College students who don’t check their spending can find themselves in a jam quicker than you can say final exam.
What’s sad is that most people attending school think there are certain things they just “need” to have. We’ve all got stuff that we “need,” but when you get down to it, most of those items are wants.
Here’s how you can tell if something is a need or a want. Imagine finding yourself out on the street. You have no home, friends or family, and you’re on your own. At that point, you aren’t wondering where you can buy a latte or where the nearest place is that you can get on your laptop. You’re thinking about where you can go and be safe, get some food, shelter, basic clothing and all that other stuff.
So, on that note … let’s address some wants masking themselves as needs.
A recent Sallie Mae study found that the average freshman with a piece of plastic will end the academic year with $2,000 in debt. They are just being weaned off of allowance at this point in their lives, so $2,000 might as well be $200,000. Don’t let them start off their financial lives behind the eight ball. Stay away from credit cards and debt.
It’s no better if they are neglecting homework for a television show or movie channel than it is to hit the nightclubs. Cable is definitely a luxury item, so don’t let anyone tell you that they “need” it in their room if it’s available.
There’s nothing wrong with owning a paid-for car and having it at school, if you can afford stuff like gas and parking. But when your child thinks they must have a set of wheels, remember something. According to AAA, in a nine-month academic year, a car driven 10,000 miles would rack up about $5,800 in expenses such as gas, maintenance and insurance. Permits and parking will drive that number higher, and if your budget is already tight, you might consider leaving the car at home.

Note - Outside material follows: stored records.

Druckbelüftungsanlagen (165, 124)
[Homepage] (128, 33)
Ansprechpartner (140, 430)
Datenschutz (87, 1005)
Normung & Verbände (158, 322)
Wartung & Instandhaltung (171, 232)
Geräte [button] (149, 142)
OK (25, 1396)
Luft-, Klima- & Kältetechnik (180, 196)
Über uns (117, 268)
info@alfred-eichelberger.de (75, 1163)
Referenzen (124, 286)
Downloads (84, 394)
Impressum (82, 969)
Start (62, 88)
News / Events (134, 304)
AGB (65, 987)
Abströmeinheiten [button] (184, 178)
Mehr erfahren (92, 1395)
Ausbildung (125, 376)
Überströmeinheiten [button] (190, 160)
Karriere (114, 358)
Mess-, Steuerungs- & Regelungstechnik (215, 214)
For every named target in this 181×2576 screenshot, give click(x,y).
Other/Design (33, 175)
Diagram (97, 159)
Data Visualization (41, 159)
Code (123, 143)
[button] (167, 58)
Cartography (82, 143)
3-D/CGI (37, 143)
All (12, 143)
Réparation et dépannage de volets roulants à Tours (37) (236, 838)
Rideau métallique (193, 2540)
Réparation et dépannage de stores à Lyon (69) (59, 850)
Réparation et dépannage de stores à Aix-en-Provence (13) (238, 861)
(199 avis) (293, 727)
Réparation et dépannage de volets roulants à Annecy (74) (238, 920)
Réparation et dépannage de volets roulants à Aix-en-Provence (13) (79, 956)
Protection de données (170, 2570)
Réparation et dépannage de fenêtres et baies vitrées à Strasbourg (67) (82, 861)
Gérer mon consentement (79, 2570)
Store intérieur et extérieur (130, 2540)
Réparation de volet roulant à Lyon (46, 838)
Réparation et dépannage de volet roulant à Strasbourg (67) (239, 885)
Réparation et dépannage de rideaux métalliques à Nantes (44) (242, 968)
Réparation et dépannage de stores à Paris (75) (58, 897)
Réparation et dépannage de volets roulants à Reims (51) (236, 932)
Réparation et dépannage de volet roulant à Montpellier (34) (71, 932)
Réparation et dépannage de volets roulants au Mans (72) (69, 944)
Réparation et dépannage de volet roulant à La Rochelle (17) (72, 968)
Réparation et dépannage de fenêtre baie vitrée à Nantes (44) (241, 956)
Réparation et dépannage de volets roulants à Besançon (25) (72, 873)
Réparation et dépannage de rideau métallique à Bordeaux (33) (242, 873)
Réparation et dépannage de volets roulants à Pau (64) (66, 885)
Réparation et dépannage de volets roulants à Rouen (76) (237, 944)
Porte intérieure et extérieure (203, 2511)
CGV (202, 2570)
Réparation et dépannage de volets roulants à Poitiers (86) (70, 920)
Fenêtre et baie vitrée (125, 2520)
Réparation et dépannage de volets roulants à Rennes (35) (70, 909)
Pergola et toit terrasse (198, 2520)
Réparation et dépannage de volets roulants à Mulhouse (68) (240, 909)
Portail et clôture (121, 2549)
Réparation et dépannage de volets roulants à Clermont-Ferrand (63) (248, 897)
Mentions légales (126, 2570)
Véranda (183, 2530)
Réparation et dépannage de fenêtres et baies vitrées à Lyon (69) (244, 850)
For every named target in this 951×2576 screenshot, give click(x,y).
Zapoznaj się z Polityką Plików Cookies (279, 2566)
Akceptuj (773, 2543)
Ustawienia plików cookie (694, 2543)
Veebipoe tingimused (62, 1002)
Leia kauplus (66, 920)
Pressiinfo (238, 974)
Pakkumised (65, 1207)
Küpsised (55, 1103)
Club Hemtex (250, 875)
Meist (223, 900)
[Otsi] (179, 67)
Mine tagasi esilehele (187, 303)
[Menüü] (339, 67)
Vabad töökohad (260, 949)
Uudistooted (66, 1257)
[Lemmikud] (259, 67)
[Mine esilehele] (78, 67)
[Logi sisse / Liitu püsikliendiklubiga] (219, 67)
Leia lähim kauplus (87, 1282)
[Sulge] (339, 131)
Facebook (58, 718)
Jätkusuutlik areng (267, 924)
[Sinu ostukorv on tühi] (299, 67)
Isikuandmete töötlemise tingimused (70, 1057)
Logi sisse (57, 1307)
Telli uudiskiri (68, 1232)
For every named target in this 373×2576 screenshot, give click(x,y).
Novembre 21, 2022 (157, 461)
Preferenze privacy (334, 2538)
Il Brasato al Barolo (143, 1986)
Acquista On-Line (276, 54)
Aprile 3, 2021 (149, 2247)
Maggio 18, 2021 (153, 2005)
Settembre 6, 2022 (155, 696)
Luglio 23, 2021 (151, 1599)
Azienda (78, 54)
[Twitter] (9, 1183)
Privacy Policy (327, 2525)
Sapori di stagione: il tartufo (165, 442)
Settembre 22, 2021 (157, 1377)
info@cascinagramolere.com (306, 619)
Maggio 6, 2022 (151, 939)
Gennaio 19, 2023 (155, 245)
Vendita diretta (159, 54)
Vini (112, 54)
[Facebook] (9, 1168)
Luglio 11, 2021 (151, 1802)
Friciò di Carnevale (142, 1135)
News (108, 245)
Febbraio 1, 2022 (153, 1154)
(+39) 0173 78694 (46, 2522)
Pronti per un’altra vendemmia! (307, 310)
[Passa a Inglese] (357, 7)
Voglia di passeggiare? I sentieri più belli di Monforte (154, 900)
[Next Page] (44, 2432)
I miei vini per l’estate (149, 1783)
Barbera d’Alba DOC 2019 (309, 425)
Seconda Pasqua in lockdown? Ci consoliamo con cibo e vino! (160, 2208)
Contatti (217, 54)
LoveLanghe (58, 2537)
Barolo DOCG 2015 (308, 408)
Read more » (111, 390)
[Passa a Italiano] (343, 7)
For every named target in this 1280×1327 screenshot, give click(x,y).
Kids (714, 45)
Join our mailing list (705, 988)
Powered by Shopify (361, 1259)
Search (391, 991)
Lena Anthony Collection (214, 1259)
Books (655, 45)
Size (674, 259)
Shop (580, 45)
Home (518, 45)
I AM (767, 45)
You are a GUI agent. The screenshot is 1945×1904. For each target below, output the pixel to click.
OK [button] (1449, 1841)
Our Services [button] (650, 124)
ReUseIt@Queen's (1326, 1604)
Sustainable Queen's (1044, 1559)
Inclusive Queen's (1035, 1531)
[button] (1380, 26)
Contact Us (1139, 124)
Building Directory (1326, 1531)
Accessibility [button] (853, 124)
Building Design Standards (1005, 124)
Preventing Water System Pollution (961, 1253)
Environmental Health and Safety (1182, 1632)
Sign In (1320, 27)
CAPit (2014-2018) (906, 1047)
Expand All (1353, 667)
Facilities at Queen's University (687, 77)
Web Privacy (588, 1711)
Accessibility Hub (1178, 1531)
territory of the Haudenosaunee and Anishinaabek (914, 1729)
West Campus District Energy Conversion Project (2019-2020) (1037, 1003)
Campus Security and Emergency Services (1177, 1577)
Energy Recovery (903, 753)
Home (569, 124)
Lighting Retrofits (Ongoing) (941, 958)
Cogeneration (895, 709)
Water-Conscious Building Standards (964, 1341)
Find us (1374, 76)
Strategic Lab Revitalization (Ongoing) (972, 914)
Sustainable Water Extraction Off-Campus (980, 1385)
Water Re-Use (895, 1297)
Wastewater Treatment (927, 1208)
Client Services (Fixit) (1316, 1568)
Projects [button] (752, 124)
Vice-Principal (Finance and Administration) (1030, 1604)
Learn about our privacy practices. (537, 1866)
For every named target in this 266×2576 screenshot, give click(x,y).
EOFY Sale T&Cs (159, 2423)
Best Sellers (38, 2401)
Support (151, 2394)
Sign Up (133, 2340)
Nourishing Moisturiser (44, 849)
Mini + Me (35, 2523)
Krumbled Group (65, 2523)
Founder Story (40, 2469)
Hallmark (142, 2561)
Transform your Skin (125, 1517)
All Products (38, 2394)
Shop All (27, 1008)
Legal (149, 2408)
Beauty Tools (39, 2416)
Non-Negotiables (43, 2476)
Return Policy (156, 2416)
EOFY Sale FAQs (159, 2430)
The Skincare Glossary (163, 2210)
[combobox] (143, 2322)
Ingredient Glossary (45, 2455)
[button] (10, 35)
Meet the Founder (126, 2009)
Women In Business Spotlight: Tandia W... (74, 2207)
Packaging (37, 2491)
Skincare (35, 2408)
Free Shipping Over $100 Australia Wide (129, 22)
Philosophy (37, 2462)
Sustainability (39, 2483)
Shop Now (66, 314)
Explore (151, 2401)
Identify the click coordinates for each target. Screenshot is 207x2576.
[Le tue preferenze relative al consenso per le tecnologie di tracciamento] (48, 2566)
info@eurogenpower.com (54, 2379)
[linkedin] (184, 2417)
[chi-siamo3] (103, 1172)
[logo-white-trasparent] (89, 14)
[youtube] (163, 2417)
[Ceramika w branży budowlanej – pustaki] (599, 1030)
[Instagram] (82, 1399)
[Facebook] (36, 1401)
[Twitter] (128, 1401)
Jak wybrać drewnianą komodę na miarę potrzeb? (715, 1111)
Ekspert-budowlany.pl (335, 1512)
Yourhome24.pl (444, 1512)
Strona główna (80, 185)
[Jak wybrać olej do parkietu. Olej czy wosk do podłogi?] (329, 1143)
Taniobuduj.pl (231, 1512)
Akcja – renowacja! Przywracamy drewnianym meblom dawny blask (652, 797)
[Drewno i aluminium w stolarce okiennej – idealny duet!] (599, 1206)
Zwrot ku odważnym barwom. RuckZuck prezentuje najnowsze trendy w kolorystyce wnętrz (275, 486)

This might be the biggest college expense besides the student loan. Many times, a loan is taken out just to pay for this more expensive lifestyle. Talk about stupid! College students don’t need to live like King Tut while they are getting an education. It won’t kill them to live on campus and eat dorm food. It’s a privilege and a responsibility just to go to college. It’s not some boot-camp torture, so kids don’t need to find relief in eating out every night or having a bedroom with a private balcony.
Be smart about school spending. That way, when college is over, so are its expenses.